# Goofing around could lead to $$$$$$$$$$$$$$$$



## GuyF (Dec 2, 2012)

For some reason the older I get, the more tolerant I am of abstract works. Must be mellowing in old age 

Anyway, I was just messing about and thought there must be a market for giant "exclusive" prints of this stuff. Either go mass-market and sell zillions via Ikea or print out a couple of 8ft square whoppers to sell to Russian oligarchs for a few million a piece.

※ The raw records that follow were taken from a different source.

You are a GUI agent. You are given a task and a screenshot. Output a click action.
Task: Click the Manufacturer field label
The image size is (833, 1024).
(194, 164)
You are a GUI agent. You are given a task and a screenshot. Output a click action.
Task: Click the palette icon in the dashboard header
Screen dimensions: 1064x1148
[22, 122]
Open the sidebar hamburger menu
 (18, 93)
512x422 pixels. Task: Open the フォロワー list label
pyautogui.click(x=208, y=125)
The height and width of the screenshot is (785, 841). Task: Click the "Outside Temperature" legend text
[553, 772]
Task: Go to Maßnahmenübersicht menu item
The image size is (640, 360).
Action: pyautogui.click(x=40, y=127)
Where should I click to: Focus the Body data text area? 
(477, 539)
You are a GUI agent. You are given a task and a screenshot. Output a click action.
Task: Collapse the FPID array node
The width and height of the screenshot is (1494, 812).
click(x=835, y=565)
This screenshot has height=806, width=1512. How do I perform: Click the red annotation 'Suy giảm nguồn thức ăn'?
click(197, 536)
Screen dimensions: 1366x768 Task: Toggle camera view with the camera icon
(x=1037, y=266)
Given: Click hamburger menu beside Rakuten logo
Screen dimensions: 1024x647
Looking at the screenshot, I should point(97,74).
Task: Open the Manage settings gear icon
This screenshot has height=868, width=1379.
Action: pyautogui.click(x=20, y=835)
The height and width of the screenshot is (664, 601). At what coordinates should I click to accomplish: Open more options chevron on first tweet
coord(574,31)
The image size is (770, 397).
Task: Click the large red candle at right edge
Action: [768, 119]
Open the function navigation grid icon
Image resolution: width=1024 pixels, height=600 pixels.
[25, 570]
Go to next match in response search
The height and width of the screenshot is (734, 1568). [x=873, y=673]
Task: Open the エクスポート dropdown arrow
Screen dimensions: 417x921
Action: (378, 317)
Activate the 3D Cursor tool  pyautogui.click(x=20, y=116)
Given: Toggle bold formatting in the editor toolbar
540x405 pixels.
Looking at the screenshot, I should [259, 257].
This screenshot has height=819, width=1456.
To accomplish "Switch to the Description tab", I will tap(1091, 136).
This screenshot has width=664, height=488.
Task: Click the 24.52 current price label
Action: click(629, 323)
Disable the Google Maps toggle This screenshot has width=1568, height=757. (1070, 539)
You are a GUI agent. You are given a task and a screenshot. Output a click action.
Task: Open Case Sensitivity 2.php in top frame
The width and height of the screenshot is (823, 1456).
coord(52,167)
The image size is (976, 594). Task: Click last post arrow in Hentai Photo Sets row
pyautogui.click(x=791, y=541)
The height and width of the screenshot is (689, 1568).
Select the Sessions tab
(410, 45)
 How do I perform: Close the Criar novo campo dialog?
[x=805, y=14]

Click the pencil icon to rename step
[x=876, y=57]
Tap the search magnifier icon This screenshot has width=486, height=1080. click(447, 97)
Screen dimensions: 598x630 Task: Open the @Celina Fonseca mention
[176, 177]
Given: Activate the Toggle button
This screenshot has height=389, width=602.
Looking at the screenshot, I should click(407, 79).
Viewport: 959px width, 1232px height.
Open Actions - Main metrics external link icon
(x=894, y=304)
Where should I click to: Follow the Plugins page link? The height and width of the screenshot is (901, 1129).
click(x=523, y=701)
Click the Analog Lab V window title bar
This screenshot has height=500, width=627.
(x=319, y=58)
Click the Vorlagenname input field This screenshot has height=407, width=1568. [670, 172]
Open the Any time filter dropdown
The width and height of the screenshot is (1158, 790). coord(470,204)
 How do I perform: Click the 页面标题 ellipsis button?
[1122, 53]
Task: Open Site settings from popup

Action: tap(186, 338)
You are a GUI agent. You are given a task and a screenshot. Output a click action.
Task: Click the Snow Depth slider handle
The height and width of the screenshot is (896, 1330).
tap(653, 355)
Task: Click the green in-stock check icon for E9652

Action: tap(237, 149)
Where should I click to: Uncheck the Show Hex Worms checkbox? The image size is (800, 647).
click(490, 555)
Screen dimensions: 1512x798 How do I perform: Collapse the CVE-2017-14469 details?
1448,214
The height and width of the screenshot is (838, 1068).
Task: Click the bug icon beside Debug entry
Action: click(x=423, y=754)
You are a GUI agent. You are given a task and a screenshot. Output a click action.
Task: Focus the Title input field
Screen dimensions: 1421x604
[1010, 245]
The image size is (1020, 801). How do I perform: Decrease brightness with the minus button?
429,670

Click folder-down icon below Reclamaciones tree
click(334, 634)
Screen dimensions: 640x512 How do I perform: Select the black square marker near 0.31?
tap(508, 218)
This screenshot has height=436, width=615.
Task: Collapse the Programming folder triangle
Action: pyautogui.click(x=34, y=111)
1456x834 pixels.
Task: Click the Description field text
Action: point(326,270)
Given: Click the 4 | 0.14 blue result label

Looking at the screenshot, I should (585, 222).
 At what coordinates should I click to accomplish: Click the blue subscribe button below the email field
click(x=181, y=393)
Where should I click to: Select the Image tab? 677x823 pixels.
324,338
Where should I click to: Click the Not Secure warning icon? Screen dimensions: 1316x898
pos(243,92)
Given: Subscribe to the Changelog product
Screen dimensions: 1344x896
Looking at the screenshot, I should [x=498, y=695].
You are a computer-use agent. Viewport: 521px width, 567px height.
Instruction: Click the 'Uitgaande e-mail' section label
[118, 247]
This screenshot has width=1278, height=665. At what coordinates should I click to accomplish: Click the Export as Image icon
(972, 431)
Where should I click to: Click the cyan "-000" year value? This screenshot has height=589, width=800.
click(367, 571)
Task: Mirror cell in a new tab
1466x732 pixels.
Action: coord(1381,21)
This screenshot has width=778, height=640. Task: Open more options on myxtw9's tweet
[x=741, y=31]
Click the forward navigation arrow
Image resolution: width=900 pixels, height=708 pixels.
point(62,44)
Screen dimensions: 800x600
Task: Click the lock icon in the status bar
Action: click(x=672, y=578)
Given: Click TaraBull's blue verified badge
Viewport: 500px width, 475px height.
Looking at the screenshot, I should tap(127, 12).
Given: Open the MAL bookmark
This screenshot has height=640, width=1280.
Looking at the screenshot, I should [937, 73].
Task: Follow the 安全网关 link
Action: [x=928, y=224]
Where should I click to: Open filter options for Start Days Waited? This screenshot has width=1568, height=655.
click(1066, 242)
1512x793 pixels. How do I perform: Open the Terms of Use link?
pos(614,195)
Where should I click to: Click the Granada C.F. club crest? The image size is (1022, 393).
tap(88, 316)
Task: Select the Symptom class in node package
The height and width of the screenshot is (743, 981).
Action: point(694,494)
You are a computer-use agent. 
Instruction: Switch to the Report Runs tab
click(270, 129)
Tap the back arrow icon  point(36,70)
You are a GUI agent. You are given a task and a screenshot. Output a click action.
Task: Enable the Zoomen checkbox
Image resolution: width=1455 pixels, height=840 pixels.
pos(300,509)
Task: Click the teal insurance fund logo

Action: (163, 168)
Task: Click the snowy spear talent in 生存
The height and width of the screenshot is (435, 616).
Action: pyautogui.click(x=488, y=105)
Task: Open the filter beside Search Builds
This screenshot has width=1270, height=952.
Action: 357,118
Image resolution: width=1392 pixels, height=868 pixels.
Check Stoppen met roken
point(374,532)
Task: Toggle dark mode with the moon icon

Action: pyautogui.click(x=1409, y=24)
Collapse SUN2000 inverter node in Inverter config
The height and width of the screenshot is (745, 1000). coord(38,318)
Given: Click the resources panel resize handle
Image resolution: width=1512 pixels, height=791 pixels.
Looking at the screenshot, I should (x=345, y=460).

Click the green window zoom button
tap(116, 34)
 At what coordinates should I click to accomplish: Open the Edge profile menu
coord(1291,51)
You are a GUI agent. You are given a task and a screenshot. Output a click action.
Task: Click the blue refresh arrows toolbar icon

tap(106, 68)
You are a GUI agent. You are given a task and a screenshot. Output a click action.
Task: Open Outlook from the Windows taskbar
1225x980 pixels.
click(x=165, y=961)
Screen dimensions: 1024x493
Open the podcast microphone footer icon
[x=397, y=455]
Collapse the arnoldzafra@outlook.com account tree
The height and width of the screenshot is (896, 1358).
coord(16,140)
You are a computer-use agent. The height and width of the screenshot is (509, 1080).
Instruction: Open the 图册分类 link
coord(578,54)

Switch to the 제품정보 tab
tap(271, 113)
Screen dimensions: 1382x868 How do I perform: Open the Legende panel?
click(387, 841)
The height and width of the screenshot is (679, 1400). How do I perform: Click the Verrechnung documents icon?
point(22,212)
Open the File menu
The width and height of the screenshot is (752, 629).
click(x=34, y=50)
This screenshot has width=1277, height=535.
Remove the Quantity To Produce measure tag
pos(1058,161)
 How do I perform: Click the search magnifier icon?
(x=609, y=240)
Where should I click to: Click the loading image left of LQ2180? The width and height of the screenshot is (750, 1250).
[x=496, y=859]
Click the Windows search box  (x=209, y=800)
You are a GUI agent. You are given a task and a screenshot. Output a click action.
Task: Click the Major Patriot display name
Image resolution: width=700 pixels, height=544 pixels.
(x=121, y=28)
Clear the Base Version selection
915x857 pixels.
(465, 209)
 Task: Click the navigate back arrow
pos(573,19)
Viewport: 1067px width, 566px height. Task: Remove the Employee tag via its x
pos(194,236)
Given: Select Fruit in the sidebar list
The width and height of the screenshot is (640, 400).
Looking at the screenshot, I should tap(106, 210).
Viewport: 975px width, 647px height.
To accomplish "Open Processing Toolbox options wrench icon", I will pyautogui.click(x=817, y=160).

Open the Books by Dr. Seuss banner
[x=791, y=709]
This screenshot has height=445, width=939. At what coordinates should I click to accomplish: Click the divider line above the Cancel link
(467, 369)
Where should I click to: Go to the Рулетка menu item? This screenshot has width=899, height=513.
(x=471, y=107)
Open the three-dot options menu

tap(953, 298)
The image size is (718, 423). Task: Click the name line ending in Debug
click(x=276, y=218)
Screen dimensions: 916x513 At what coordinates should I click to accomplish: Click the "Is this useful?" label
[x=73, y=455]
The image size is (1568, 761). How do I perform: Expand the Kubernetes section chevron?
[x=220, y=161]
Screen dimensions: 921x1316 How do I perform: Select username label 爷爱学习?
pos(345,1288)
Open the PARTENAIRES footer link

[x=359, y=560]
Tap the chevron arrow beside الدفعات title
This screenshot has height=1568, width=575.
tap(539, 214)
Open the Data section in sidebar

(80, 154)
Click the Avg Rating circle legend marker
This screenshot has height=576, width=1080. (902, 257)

Just for fun, what do you think?


----------



## candyman (Dec 2, 2012)

Yep, you are right.
I see this type of "art" in small art-shops where you can buy it as a poster (prox. 30 euro) or printed on canvas (prox. 60 euro)
Regarding the colors....print a color that fits with the seasons popular interior colors and you have a winner to put on the wall. Next season people buy a new one with different color since they come relatively cheap.


----------



## traveller (Dec 2, 2012)

GuyF said:


> Goofing around could lead to $$$$$$$$$$$$$$$$



What, $16? ;D


----------



## GuyF (Dec 2, 2012)

traveller said:


> GuyF said:
> 
> 
> > Goofing around could lead to $$$$$$$$$$$$$$$$
> ...



Sold! Just send me the money and wait 28 days!


----------



## sandymandy (Dec 2, 2012)

I remember some photo that was heavily photoshopped (and really looked like that too!) and it also sold for a million euro or such ???


----------



## Nishi Drew (Dec 2, 2012)

This type of photography has been and is quickly being replaced by with CG, simple abstract stuff is easy to render and there's more control over the subject and lighting blah blah. But hey, all the photographer does is carry around nice gear to location so he can click a button for the camera to make magic, right??


----------



## Nishi Drew (Dec 2, 2012)

sandymandy said:


> I remember some photo that was heavily photoshopped (and really looked like that too!) and it also sold for a million euro or such ???



{Warning, double post}
yeah that one river or something where all people, buildings and objects were removed for a barren landscape?
If it were a physically 'doctored' film photo then I would give praise, but millions for that?? No subject, story, message or anything, what an age of photography we're in. I thought the whole thing might be some weird promotion/advertising for Adobe "Man who meticulously uses photoshop makes tons of $$$, you can too so buy our Creative Suite!"


----------



## crasher8 (Dec 2, 2012)

I see a Mark Rothko comment coming


----------



## Jay Khaos (Dec 2, 2012)

Nishi Drew said:


> This type of photography has been and is quickly being replaced by with CG, simple abstract stuff is easy to render and there's more control over the subject and lighting blah blah. But hey, all the photographer does is carry around nice gear to location so he can click a button for the camera to make magic, right??



Very true..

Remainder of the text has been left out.